In late September this year, a who's who of climate policy experts, industry reps and provincial bureaucrats gathered at the swanky Delta Ocean Pointe Hotel on Victoria's inner harbour, just across the water from B.C.'s legislature buildings.
The purpose of their two-day retreat — which went unreported by all Canadian media, including The Tyee — was to evaluate the province's low carbon fuel standard, a policy that has positioned B.C. in the global vanguard of climate change action.
In theory the standard will make all gasoline and diesel sold in the province better for the climate and help us transition to a clean energy economy.
Yet the mood at the Pollution Probe-hosted conference, which drew the majority of its participants from the oil and gas industry, was far from celebratory.
"Industry was challenging the fuel standard, saying it's unworkable," Alison Bailie, a Pembina Institute policy advisor who attended told The Tyee.
Perhaps more surprising is that Bailie herself, and other prominent green groups, are also reluctant to support the initiative.
With the legislation set to go into effect next year, they see major design flaws that could render its clean energy goals unlikely, if not impossible, to achieve.
Those flaws, they argue, give big handouts to Alberta's oil sands industry and entrench B.C.'s addiction to some of the world's most polluting fuel.
"It's hard to have a position on B.C.'s low carbon fuel standard," Bailie said. "We can say we're supportive of the objectives, but the way it's implemented can have a profound impact on whether it does lead to greenhouse gas reductions."

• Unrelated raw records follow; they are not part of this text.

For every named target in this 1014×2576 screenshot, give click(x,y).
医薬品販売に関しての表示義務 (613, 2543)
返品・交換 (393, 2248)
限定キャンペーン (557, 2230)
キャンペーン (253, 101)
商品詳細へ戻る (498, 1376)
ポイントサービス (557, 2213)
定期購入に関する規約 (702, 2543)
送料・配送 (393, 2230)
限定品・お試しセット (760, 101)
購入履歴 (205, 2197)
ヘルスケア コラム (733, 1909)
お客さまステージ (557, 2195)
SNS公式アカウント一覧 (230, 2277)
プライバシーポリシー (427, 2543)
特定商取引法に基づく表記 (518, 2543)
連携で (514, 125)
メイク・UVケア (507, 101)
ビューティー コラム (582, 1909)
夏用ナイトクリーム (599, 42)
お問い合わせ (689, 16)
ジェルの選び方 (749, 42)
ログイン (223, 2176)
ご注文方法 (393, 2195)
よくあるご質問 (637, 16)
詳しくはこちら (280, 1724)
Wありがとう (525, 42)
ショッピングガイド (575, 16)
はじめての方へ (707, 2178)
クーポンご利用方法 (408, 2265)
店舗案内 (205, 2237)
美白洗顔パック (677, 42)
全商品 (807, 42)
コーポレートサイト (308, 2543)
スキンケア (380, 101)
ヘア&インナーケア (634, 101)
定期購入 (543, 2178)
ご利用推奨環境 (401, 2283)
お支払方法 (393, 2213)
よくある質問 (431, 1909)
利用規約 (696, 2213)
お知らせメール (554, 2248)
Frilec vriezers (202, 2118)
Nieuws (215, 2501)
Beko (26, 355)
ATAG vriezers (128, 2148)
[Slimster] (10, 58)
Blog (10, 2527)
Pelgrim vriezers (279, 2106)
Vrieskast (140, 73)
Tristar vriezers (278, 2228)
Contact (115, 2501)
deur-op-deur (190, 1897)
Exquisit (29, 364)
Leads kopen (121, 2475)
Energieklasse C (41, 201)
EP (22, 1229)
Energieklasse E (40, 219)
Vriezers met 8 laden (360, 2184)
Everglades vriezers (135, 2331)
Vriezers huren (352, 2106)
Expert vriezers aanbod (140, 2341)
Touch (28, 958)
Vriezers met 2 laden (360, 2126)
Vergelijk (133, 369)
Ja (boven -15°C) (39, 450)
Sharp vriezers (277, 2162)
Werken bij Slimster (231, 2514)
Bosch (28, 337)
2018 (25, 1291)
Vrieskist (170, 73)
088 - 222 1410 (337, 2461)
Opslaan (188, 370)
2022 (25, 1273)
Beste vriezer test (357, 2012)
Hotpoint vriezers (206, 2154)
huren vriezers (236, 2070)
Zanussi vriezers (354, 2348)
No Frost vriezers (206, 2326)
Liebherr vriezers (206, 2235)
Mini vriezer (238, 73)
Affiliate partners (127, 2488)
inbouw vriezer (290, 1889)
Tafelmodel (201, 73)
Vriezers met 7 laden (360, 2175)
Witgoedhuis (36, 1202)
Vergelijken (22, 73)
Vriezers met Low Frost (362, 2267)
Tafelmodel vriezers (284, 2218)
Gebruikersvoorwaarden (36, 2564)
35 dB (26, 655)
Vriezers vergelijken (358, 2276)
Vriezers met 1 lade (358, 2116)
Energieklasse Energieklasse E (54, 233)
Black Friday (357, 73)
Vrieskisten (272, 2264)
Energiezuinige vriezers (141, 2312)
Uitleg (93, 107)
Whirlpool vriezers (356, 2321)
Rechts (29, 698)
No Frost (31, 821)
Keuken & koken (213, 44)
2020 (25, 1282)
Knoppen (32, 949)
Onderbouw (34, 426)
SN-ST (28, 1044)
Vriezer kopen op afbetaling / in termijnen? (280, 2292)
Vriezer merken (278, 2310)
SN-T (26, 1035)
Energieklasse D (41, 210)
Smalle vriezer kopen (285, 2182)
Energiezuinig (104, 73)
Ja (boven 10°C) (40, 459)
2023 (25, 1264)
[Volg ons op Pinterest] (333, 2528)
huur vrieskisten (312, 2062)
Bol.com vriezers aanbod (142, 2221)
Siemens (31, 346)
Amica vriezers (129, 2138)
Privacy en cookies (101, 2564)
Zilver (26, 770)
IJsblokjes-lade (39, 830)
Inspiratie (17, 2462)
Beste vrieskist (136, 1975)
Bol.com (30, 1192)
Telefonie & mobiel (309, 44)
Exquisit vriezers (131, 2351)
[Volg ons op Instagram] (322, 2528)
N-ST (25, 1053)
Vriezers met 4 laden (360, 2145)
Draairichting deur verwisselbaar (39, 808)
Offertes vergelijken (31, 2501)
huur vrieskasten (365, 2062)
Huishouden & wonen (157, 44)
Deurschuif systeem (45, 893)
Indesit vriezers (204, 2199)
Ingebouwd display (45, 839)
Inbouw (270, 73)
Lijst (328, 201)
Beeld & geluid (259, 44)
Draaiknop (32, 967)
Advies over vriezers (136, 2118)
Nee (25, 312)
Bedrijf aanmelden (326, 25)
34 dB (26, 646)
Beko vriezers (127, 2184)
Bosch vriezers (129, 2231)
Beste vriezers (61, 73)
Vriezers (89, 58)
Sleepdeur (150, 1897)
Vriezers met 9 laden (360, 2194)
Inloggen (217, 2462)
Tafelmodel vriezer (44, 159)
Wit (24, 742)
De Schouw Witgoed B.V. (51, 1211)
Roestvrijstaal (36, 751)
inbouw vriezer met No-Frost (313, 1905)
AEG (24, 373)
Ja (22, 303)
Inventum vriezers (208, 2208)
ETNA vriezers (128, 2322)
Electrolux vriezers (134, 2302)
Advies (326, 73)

Schwarzenegger gives high praise
In 2007, B.C. became the second jurisdiction in the world after California to adopt a low carbon fuel standard, and optimism couldn't have been higher.
"With your willingness to be innovative in clean technology, you are poised to start British Columbia's new gold rush," then-California governor Arnold Schwarzenegger declared at a Vancouver economic summit that year.
The goal of B.C.'s fuel standard, modeled after similar Sunshine State legislation, remains unchanged after four years. It strives by 2020 to make all gasoline and diesel sold in the province 10 per cent less damaging to the climate than it was in 2010.
Not only that, say its proponents, but the policy would also provide powerful incentives to adopt cleaner, more renewable fuel sources, creating a veritable "gold rush" of new technology and investment.
The fuel standard is based on a fairly straightforward premise.
If global warming is ever to get solved, it will mean drastic cuts in emissions from transportation, a sector responsible for 36 per cent of all greenhouse gases released in B.C. in 2008.
One obvious way to reduce them is by making people drive less‚ an objective of B.C.'s carbon tax, which increased the price of gasoline and diesel.